3 February 1791: ‘J’étois bien sûre que l’ouvrage de Burke vous plairoit’

… Nous partirons pour les eaux à la fin de mai ou les premiers jours de juin. Nous irons en Suisse ou en Savoie. Vous voyez que ce ne seroit pas la peine d’aller à Saint-Quentin, pour y rester si peu de temps. Peut-être mon mari ira-t-il pour ses affaires ; mais pour moi, je suis décidée à rester ici, pour éviter de la fatigue et de la dépense et arranger ma nouvelle habitation…

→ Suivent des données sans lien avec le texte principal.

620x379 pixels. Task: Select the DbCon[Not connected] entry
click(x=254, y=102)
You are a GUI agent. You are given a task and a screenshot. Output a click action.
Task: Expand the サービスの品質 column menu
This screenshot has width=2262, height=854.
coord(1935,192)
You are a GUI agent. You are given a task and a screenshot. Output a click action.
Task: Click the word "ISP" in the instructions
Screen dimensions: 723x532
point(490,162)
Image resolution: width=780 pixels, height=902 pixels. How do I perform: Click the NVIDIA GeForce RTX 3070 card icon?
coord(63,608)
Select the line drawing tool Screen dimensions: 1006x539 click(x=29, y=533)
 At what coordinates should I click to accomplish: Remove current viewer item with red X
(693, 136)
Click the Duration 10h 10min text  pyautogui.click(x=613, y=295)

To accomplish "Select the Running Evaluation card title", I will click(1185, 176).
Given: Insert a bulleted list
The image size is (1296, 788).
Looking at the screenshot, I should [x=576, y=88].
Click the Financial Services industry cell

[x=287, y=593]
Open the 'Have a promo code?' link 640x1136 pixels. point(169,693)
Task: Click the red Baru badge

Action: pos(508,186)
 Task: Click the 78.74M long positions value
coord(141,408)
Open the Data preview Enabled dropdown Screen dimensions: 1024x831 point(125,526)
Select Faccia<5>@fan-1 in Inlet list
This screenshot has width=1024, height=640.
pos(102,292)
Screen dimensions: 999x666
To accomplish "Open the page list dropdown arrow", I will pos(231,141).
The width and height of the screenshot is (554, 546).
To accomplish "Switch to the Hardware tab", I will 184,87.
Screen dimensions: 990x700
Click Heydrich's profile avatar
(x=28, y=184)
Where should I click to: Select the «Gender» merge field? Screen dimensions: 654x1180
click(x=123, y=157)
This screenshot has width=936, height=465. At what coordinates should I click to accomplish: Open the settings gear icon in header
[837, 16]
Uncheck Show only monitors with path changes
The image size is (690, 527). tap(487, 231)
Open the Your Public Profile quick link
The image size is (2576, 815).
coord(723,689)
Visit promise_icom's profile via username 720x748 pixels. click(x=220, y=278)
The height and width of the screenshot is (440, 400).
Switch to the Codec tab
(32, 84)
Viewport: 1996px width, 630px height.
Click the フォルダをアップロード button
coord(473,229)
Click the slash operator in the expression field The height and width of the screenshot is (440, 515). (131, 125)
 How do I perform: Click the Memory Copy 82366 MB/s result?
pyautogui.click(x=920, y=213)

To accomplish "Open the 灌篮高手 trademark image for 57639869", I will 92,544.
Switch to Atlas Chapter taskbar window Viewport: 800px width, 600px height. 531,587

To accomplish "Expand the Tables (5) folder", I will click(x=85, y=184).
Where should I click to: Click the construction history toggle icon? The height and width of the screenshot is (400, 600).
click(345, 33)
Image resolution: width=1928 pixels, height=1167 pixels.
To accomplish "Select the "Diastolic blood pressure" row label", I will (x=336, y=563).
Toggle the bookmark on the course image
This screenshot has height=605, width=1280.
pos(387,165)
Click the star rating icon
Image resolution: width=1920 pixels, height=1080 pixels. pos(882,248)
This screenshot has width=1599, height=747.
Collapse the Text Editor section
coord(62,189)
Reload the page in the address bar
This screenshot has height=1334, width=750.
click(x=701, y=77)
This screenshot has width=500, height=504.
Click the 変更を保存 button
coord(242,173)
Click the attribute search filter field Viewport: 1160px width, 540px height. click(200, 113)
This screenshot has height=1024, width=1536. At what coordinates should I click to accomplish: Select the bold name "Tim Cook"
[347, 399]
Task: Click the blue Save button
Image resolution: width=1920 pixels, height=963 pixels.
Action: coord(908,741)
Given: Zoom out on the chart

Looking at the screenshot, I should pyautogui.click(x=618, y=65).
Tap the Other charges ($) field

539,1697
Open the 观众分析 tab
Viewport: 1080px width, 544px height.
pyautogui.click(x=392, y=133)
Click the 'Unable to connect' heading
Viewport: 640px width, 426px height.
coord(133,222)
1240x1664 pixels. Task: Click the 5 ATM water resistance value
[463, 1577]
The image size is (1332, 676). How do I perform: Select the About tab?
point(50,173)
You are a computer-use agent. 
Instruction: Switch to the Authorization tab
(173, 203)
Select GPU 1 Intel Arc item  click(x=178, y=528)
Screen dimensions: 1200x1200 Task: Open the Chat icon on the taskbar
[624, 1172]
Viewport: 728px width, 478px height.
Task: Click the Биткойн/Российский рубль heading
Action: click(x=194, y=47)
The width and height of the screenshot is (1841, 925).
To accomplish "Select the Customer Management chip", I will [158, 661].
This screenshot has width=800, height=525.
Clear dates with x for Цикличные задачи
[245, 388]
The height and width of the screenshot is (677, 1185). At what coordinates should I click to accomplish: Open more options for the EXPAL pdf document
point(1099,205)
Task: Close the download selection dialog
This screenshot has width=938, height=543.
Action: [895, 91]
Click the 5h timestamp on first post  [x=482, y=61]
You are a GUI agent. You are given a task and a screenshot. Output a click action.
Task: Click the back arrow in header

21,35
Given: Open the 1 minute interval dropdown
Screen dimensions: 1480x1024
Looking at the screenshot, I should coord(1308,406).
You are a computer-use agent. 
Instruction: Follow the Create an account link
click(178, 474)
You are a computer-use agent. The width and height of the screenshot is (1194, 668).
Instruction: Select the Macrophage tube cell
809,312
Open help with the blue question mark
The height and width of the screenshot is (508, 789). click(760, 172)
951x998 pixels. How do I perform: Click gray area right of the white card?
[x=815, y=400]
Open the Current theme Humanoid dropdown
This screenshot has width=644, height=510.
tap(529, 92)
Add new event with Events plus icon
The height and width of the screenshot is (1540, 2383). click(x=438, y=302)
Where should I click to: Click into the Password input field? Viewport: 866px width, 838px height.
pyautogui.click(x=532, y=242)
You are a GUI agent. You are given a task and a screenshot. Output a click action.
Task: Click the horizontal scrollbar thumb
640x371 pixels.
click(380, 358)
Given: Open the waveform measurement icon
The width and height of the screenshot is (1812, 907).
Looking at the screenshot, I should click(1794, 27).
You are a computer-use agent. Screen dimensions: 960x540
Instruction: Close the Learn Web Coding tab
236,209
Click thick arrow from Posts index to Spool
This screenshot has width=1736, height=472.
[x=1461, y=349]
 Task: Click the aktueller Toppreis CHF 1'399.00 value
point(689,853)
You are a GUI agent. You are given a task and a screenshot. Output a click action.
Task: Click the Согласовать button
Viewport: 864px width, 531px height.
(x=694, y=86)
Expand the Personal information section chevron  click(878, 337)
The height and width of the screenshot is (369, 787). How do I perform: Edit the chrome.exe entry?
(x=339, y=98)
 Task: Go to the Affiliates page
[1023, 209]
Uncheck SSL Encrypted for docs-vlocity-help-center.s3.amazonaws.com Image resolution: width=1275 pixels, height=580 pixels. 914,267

J’ai envoyé chez le libraire, où j’avois eu la véritable édition de l’ouvrage de M. Mounier. Elle est épuisée. On ma fait dire que, dans quelques jours, il y en auroit une autre. Je vais tâcher de vous envoyer une brochure de M. Malouet. J’étois bien sûre que l’ouvrage de Burke vous plairoit. On a bien travaillé le peuple depuis quelque temps. Aussi, on n’est rien moins que tranquille ici. Les affreux libelles qu’on ne cesse de répandre font craindre les dernières horreurs ! Mesdames ont voulu s éloigner. Elles ont, disent toutes les feuilles, la liberté de rester…

Mme de Vatre à M. de Givry, dans Pierre de Vaissière, Lettres d’« aristocrates ». La Révolution racontée par des correspondances privées. 1789-1794 (Paris, 1907), p. 220.